START Excerpt provided

But now we can make a new infinite decimal, that definitely isn’t on the list. To keep things simple, we’ll make a number whose whole number part, to the left of the decimal point, is just \(0\). That means our number will be between \(0\) and \(1\), and that’s fine.
Now let’s look back at the big list. The first number on the list has a \(7\) in the first decimal place. So to make sure our number is different, the first decimal place can’t have a \(7\), so we’ll put a \(0\) there instead.
Now the second number on the list has a \(5\) in the second decimal place. To make sure our number is different, the second decimal place can’t have a \(5\), so we’ll put a \(0\) there instead.
The third number has a \(0\) in the third decimal place, so we don’t want to have a \(0\) in the third decimal place of our number; let’s use a \(1\) instead. At this point, we know the first three places of our infinite decimal: \(0.001\dots.\) And we also know that our infinite decimal isn’t any of the first three numbers on the big list.

END Excerpt provided

### [To be done]
1. In the diagonal-argument excerpt, which digit goes in the third decimal place of the new number?
2. In the diagonal-argument excerpt, rename "infinite decimal" to "endless decimal" while restating the passage starting with "Now the second" and going on through "on the big list.".
3. Continue the diagonal-argument excerpt from its last sentence.

START Data listing

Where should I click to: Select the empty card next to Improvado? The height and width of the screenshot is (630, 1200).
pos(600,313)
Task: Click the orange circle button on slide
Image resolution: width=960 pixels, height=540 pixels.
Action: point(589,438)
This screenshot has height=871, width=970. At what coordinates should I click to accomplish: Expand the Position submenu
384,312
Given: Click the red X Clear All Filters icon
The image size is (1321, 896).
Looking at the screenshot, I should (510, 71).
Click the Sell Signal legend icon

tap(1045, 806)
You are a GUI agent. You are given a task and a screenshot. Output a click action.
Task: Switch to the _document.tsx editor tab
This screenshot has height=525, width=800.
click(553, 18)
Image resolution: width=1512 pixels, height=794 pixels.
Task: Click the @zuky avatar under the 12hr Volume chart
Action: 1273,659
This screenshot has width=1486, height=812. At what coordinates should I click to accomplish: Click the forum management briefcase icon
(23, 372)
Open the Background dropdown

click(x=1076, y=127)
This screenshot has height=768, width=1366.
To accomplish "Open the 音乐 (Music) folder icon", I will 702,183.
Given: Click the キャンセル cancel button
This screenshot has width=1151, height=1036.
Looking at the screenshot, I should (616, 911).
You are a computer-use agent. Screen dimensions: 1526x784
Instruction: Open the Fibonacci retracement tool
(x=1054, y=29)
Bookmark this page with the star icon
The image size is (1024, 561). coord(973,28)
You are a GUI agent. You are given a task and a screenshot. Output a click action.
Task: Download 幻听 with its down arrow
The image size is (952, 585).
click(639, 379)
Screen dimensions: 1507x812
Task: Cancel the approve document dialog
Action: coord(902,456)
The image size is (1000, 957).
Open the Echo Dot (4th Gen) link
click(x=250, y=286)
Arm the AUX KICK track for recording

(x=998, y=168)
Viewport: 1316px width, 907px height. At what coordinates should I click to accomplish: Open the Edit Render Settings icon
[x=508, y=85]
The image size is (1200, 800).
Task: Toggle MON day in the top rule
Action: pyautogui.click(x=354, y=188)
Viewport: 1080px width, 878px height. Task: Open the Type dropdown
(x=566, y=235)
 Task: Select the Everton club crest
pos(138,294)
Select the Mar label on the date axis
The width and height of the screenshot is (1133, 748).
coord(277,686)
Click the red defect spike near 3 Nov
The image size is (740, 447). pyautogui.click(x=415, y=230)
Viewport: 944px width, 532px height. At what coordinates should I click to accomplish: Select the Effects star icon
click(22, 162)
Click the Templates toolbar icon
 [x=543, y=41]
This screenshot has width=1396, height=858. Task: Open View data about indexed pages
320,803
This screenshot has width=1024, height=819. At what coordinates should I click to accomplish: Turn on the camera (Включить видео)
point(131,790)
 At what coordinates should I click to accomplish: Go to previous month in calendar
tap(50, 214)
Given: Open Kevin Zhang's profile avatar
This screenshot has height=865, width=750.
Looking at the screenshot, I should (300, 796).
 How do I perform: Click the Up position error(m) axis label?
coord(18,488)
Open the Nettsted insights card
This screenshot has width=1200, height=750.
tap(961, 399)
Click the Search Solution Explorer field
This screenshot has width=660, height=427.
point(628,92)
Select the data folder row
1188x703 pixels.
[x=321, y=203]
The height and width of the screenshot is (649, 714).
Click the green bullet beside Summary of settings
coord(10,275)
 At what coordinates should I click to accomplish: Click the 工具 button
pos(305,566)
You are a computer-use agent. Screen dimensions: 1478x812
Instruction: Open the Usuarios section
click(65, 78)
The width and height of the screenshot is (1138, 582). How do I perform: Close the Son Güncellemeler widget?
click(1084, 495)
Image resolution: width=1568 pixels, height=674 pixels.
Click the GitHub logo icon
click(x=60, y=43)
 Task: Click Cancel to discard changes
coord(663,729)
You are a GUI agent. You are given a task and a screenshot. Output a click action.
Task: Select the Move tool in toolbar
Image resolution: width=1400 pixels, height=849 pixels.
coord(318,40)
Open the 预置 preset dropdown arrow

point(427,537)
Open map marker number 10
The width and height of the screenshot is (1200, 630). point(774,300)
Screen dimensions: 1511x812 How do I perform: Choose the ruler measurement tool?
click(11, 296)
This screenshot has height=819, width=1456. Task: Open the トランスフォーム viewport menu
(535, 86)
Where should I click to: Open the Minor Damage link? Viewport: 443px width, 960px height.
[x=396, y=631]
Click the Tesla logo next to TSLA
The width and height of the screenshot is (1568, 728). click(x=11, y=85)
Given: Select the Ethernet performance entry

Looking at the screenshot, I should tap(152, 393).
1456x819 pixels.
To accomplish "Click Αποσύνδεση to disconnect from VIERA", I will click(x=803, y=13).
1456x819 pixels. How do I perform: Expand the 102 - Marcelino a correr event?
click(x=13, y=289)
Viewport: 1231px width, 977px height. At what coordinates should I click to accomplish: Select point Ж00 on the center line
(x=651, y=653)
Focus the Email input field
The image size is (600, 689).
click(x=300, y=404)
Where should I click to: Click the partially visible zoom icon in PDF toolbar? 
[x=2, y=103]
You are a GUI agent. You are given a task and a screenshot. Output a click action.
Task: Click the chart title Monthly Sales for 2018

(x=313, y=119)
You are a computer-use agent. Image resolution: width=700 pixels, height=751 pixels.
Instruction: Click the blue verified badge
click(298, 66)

END Data listing

### [Answers to the problems]
1. A \(1\).

2.
Now the second number on the list has a \(5\) in the second decimal place. To make sure our number is different, the second decimal place can’t have a \(5\), so we’ll put a \(0\) there instead.
The third number has a \(0\) in the third decimal place, so we don’t want to have a \(0\) in the third decimal place of our number; let’s use a \(1\) instead. At this point, we know the first three places of our endless decimal: \(0.001\dots.\) And we also know that our endless decimal isn’t any of the first three numbers on the big list.

3.
So we can continue this pattern. The fourth digit of the fourth number is \(6\), so we can pick \(0\) for our fourth digit.4 The fifth digit of the fifth number is \(3\), so we can pick \(0\). The sixth digit of the sixth number is \(0\), so we have to pick something else like \(1\). The seventh digit of the seventh number is \(1\), and the eighth digit of the eighth number is \(0\), so we should pick \(0\) for our seventh digit and \(1\) for our eighth digit. As we keep going, we get the number
\[ 0.0010010100\dots \] which can’t5 be the same as any of the numbers on our list: \[ \begin{aligned} 7.\color{red}{7}7000643096\dots \\ 1.0\color{red}{5}898980495\dots \\ 6.35\color{red}{0}97622647\dots \\ 1.796\color{red}{6}0844929\dots \\ 4.4506\color{red}{3}253213\dots \\ 7.48984\color{red}{0}22493\dots \\ 2.237296\color{red}{1}5260\dots \\ 0.0901563\color{red}{0}234\dots \\ 1.30480398\color{red}{8}71\dots \\ 7.764211751\color{red}{3}5\dots \\ \end{aligned} \]
And that means that we have a number that isn’t on the infinite list we started with.
Now obviously we could make a list that contains this number. We can just tack it on to the front:6
\[ \begin{aligned} &0.0010010100\dots \\ &7.77000643096\dots \\ &1.05898980495\dots \\ &6.35097622647\dots \\ &1.79660844929\dots \\ &4.45063253213\dots \\ &7.48984022493\dots \\ &2.23729615260\dots \\ &0.09015630234\dots \\ &1.30480398871\dots \\ &7.76421175135\dots \\ \end{aligned} \]
And this list does have the number we just made. But it still can’t have every number on it; we can do the same thing we just did to get a new number, \(0.1000100000\dots,\) that isn’t on this list. Whatever list we come up with, there has to be a number that isn’t on it.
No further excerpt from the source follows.